History Matching with Reduced Parameterization and Fast Streamline-based Sensitivities

Abstract

The main goal of history matching is to construct updated models capable of predicting the future performance of the reservoir more accurately. History matching method requires a solution of inverse problem to minimize the objective function. The main idea of the inverse problem is to find model parameters that best match to the production data. An inverse problem is said to be well-posed if stable and unique solution exists, else the problem is said to be ill-posed. Typically history matching is an ill-posed problem, for which non-unique solution exists. Therefore, regularization by parameterization is applied in this thesis to reduce the number of unknown parameters in order to alleviate the problem of ill-posedness. The parameterization includes two aspects: the parameterization structure determined by the set of bases functions and the corresponding coefficients embedded in the structure. Stepwise estimation strategy of parameterization structure is used to sequentially find new parameterization structure that leads to large decrease in the objective function. There are different approaches that can be used to integrate the geological model to production data. These include amplitude matching, time inversion and generalized travel time inversion (GTTI).
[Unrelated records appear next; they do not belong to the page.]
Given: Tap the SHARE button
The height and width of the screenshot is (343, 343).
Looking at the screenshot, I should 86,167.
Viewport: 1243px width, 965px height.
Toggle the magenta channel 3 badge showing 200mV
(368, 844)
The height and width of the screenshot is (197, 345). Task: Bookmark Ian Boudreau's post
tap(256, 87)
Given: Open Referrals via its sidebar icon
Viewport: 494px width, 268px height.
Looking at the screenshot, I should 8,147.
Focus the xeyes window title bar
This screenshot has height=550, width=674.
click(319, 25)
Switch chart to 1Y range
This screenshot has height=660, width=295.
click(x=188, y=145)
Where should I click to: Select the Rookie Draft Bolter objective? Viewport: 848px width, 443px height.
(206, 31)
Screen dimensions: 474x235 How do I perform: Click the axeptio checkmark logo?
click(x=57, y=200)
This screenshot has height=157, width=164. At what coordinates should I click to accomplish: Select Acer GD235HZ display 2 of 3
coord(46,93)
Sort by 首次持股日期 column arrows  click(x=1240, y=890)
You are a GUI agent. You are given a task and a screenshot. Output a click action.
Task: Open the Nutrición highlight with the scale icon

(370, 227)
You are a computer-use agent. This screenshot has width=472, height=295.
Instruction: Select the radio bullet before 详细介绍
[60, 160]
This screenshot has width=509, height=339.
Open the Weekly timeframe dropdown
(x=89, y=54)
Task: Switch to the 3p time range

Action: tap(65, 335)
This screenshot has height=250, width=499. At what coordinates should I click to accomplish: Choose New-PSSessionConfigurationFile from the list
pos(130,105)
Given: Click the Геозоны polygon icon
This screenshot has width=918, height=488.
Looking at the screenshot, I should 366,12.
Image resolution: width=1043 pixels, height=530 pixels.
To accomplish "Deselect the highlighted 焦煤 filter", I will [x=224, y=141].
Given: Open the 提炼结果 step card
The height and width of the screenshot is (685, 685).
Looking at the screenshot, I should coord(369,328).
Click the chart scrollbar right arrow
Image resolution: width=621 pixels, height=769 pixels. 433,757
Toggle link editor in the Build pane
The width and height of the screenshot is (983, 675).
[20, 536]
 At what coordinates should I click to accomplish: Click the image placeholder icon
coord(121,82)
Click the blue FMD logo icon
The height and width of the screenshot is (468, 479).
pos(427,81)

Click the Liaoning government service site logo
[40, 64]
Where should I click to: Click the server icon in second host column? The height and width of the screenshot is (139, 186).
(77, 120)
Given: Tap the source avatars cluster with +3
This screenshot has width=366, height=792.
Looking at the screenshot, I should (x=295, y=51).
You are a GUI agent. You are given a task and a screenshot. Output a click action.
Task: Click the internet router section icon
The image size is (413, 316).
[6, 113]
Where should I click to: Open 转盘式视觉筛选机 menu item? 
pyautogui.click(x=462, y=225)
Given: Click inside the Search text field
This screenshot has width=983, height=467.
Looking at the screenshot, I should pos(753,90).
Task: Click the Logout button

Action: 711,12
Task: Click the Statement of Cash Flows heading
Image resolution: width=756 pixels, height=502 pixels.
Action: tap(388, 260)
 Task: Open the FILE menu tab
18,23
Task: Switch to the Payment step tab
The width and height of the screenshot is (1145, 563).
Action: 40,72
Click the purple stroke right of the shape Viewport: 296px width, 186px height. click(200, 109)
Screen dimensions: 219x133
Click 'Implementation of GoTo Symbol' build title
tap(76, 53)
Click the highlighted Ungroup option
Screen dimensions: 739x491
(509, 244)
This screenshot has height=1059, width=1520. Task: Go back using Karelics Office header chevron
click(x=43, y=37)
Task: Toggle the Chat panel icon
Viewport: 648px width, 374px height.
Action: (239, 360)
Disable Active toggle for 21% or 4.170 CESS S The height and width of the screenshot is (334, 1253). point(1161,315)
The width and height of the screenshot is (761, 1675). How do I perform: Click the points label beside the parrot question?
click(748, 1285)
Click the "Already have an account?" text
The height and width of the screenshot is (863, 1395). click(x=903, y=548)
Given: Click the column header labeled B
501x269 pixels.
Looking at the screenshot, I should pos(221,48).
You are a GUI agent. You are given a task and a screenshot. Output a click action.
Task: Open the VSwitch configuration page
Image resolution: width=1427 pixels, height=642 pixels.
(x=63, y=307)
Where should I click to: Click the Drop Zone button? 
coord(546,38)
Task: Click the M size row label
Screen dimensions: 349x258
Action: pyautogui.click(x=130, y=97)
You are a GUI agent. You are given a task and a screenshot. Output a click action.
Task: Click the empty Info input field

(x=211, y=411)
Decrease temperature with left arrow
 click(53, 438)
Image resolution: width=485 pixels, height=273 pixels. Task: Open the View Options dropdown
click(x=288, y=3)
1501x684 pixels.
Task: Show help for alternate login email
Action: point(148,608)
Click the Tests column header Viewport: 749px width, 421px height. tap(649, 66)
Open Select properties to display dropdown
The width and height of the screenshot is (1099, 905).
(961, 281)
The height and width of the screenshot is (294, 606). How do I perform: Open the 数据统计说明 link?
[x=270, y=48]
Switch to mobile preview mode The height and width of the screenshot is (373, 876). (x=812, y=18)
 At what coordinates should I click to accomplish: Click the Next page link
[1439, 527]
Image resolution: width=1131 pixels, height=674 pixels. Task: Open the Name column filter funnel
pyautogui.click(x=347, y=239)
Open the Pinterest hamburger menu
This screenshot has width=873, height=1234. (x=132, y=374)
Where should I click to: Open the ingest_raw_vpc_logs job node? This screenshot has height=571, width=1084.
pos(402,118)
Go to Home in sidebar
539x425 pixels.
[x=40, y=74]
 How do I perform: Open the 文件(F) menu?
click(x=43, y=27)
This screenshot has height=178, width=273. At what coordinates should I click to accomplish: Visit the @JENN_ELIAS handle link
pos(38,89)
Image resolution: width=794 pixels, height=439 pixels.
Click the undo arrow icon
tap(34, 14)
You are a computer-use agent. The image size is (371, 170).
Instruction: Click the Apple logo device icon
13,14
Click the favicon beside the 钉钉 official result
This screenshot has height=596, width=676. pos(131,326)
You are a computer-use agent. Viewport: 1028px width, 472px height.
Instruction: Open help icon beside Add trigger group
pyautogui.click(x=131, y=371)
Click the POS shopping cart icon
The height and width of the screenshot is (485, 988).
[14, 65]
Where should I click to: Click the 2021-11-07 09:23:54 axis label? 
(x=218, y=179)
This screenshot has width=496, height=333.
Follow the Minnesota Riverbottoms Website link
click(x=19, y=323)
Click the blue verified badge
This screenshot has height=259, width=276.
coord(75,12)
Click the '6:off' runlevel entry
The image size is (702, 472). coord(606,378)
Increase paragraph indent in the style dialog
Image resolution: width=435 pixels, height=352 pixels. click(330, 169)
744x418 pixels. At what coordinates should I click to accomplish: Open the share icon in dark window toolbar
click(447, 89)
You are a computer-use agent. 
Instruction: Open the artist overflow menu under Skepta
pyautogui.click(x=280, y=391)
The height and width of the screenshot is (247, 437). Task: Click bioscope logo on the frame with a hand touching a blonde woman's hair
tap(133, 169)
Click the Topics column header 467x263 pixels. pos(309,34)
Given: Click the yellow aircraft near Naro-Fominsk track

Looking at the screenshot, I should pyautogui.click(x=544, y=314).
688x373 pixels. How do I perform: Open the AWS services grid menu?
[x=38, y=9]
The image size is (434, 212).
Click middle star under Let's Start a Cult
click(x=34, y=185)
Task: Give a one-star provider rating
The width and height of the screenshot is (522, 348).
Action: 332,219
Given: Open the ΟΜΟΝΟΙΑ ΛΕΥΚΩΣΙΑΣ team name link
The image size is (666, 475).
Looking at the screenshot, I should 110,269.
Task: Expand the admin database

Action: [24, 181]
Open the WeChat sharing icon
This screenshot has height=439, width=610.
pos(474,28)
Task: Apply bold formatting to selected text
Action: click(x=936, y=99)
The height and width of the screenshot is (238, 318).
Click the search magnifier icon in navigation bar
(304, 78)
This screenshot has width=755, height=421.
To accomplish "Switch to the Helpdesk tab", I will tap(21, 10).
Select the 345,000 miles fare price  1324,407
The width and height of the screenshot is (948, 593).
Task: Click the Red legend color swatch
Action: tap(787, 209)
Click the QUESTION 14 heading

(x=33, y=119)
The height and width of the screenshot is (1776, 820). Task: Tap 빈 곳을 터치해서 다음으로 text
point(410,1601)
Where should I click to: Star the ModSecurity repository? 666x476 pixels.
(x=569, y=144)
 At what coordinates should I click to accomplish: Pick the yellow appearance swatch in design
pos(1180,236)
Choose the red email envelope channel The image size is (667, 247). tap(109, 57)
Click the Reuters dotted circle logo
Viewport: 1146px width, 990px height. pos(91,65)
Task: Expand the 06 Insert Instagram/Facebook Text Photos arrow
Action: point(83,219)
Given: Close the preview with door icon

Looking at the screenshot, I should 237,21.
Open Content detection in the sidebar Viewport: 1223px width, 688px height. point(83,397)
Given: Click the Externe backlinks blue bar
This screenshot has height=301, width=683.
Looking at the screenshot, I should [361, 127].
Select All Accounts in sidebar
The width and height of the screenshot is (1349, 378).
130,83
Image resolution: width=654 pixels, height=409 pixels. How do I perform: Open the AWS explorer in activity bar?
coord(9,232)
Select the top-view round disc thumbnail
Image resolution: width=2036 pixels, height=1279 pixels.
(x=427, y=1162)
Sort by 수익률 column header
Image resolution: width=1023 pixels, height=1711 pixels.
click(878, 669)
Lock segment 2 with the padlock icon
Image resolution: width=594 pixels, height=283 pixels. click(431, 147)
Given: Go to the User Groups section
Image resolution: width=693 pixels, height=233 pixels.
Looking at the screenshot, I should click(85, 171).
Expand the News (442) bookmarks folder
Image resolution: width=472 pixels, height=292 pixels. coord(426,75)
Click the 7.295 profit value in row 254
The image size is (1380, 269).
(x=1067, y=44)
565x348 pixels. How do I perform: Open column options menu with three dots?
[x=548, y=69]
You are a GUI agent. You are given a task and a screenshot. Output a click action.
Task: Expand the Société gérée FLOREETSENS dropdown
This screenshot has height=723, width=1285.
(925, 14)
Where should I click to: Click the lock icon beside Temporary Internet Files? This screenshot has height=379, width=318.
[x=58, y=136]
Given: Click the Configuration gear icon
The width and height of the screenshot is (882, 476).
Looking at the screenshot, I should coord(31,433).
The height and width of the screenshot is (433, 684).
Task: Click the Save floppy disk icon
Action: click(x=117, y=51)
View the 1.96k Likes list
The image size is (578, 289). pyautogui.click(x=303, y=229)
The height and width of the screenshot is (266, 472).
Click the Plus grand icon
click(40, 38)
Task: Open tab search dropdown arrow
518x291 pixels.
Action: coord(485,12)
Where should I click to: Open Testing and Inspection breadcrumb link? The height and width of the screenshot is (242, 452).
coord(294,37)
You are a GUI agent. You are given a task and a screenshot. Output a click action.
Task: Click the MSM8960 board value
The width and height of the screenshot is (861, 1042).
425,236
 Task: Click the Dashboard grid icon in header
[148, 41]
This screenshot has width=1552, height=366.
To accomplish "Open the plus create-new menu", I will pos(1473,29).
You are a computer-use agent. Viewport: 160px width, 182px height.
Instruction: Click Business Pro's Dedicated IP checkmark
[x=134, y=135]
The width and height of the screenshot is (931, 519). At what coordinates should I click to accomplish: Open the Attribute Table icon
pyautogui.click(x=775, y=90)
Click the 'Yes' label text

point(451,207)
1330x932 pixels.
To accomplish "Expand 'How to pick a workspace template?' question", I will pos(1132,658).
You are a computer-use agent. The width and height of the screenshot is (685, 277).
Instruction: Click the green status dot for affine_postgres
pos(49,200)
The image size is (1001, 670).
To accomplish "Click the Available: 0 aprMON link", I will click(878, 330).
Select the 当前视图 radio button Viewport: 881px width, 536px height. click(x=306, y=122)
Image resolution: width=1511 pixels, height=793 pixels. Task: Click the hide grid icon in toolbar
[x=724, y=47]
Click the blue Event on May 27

GTTI is used in this thesis as it merges the travel time matching with the amplitude matching, in such a way that, it preserves the quasi-linear properties of travel time inversion while using the overall production data. In history matching, different optimization algorithms are applied to minimize the objective function. Levenberg-Marquard optimization method is used in this thesis. It is Guass-newton method with a trust region strategy and modified by adding positive term. The work in this thesis is based on the implementation in [1] and extended using the idea that are presented in [5]. Then the parameterization method is compared with standard method both in the ability to reduce the objective function and in characterizing the permeability field. Simulation results illustrated that the parameterization method showed better performance in reducing the objective function and in characterizing the permeability field for simple cases. But for last case the method did not performed well.